Features / Usability

Features / Usability

MIME Type pdftotext

posts: 10

I was looking over this document:

At the bottom of this page it explains how to enter a MIME type and command so that TikiWiki will search the PDF files.
I have setup pdftotext and it works at the linux command line. I also added the:
application/pdf /usr/local/bin/pdftotext %1
to my File Galleries admin page. When i upload a new PDF i can see that the .txt output from pdftotext is (i am using a directory to store all uploads) created but when i use TikiWiki search it doesn't find any of the text inside the pdf or the .txt created by pdftotext.

Any ideas how i can get TikiWiki to "index" the .txt file into the mysql database so i can search on it?


posts: 113 Ireland

The line should be

application/pdf /usr/local/bin/pdftotext %1 -

You left off the redirecting '-'. The txt is never created as a file, it is piped.

Now you should reindex all files for search.

The result will be that if you look in the tiki_file table in the database, the search_data field will now have all of the text that was extracted.

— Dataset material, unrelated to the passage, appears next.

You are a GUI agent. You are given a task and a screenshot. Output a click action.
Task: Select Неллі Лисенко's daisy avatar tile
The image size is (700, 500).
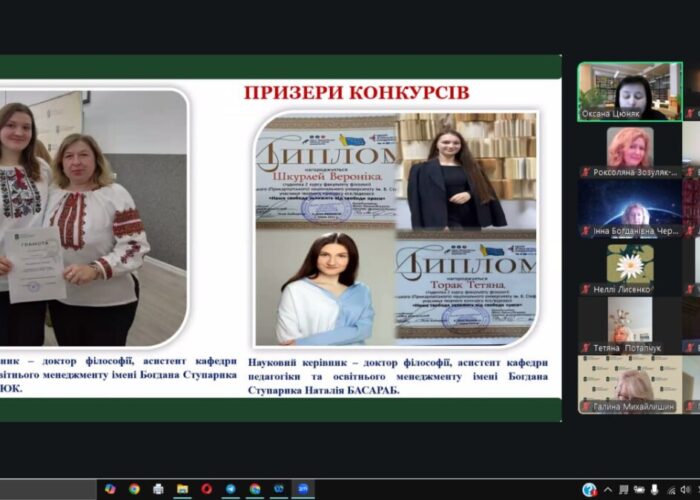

You should look here to confirm that your data is there.

I use:

application/msword /usr/local/bin/catdoc %1 - application/pdf /usr/local/bin/pdftotext %1 - application/vnd.ms-excel /usr/local/bin/xls2csv %1 application/vnd.ms-powerpoint /usr/local/bin/catppt %1 text/html strings %1 text/plain strings %1
posts: 10

Thank you! adding the '-' made it work.
Not sure how i missed that one. So simple heh heh


posts: 3

I have the exact same problem, only my tikiwiki is installed on a Windows server running Apache.
I made the change so that my command is now:

application/pdf /GnuWin32/bin/pdftotext.exe %1 -

The command works when I run it at the cmd prompt but it fails to work when I use it in tikiwiki.

Any ideas?

posts: 1
Same problem here on FreeBSD (even with the -, and also with pstotext, which does not need the -). Do you have a solution meanwhile?

posts: 22 Germany

Sorry for bumping this old thread. But I have the same problem with apache running on a windows server.

All pdf files are read by pdftotext and exported to a textfile. But that's all. The redirecting '-' dows not work in a windows environment.

Any windows user with a working pdf search?